--- Extracted information Enclosed Below ---

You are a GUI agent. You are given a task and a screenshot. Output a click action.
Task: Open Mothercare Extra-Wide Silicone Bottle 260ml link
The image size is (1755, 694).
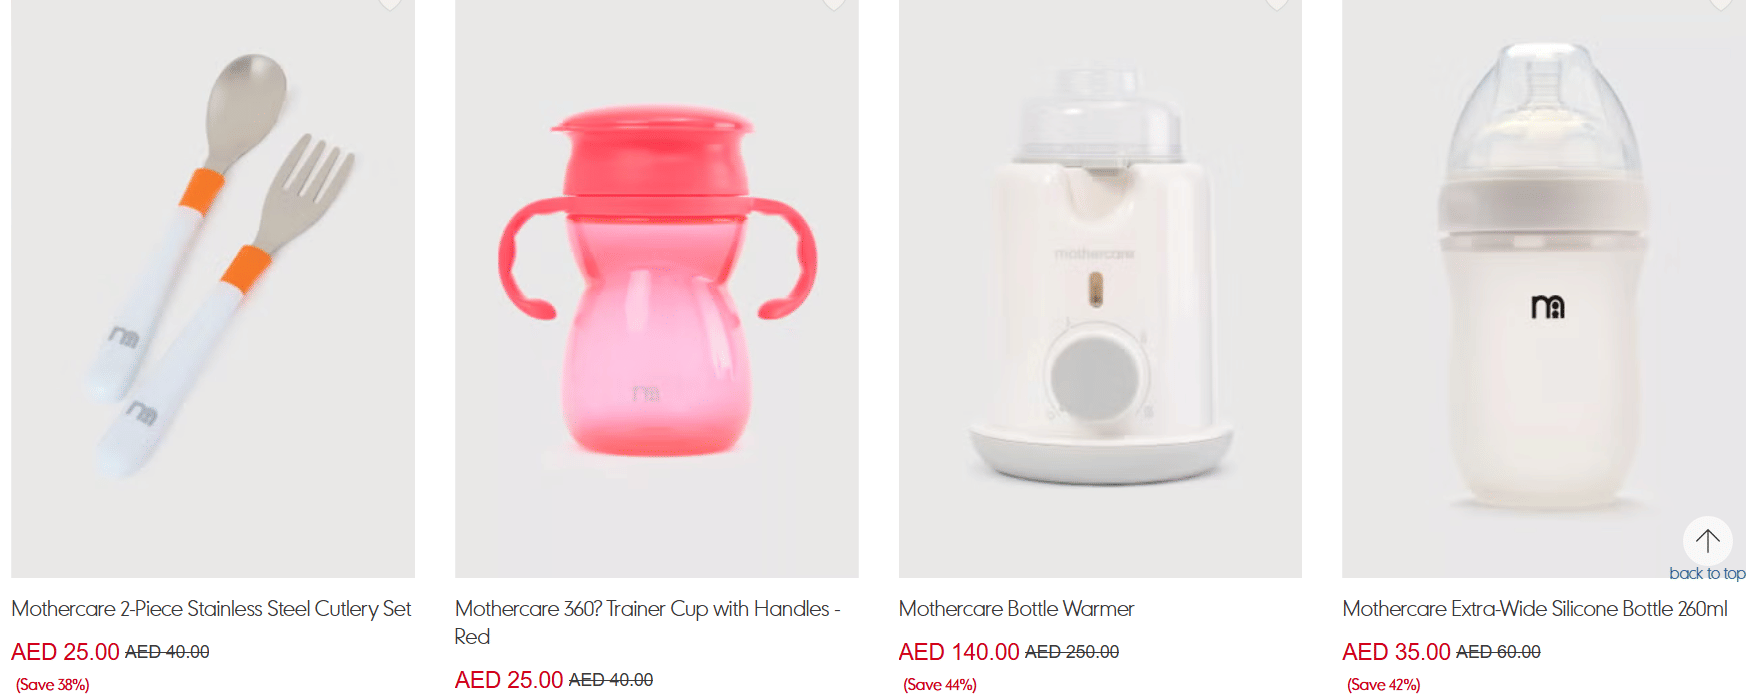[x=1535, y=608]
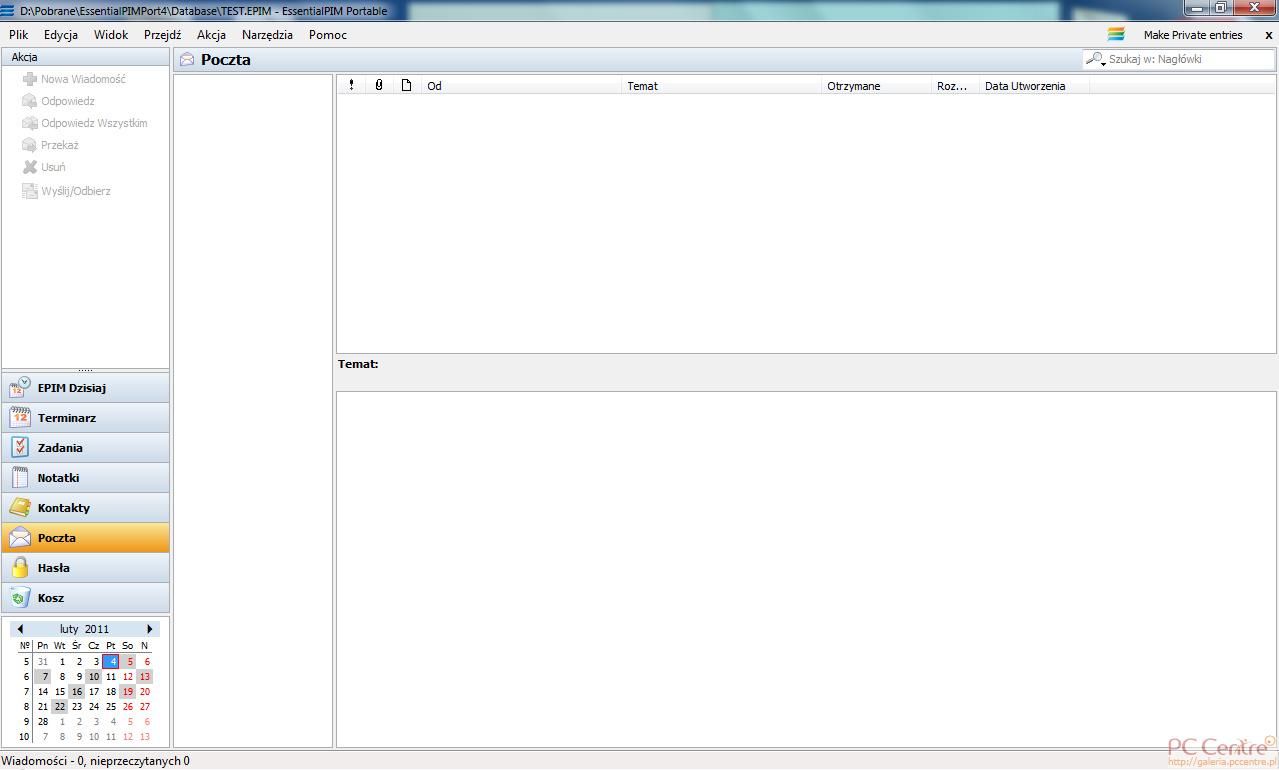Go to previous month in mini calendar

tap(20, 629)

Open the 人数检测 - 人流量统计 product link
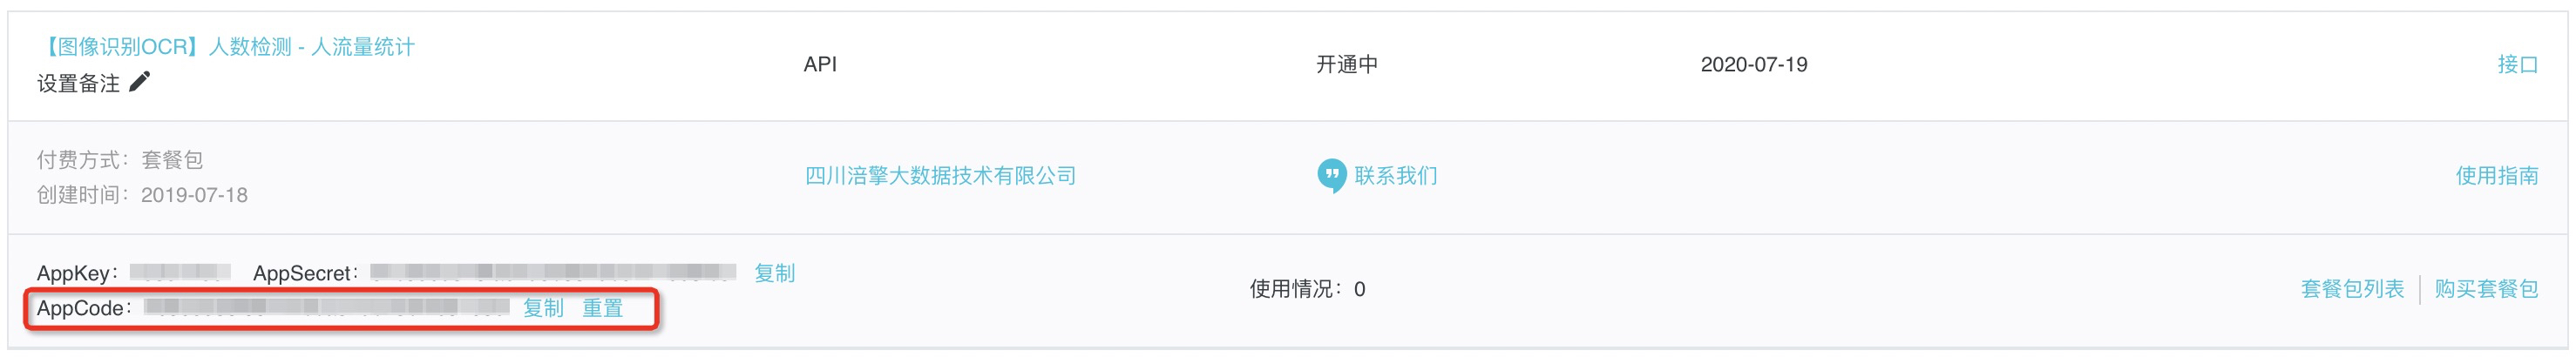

--- End of Enclosed Extracted information ---

» What you need to do
Which lines above include "Open"? Show each of them by copying it.

» Exercise answer
Task: Open Mothercare Extra-Wide Silicone Bottle 260ml link
Open the 人数检测 - 人流量统计 product link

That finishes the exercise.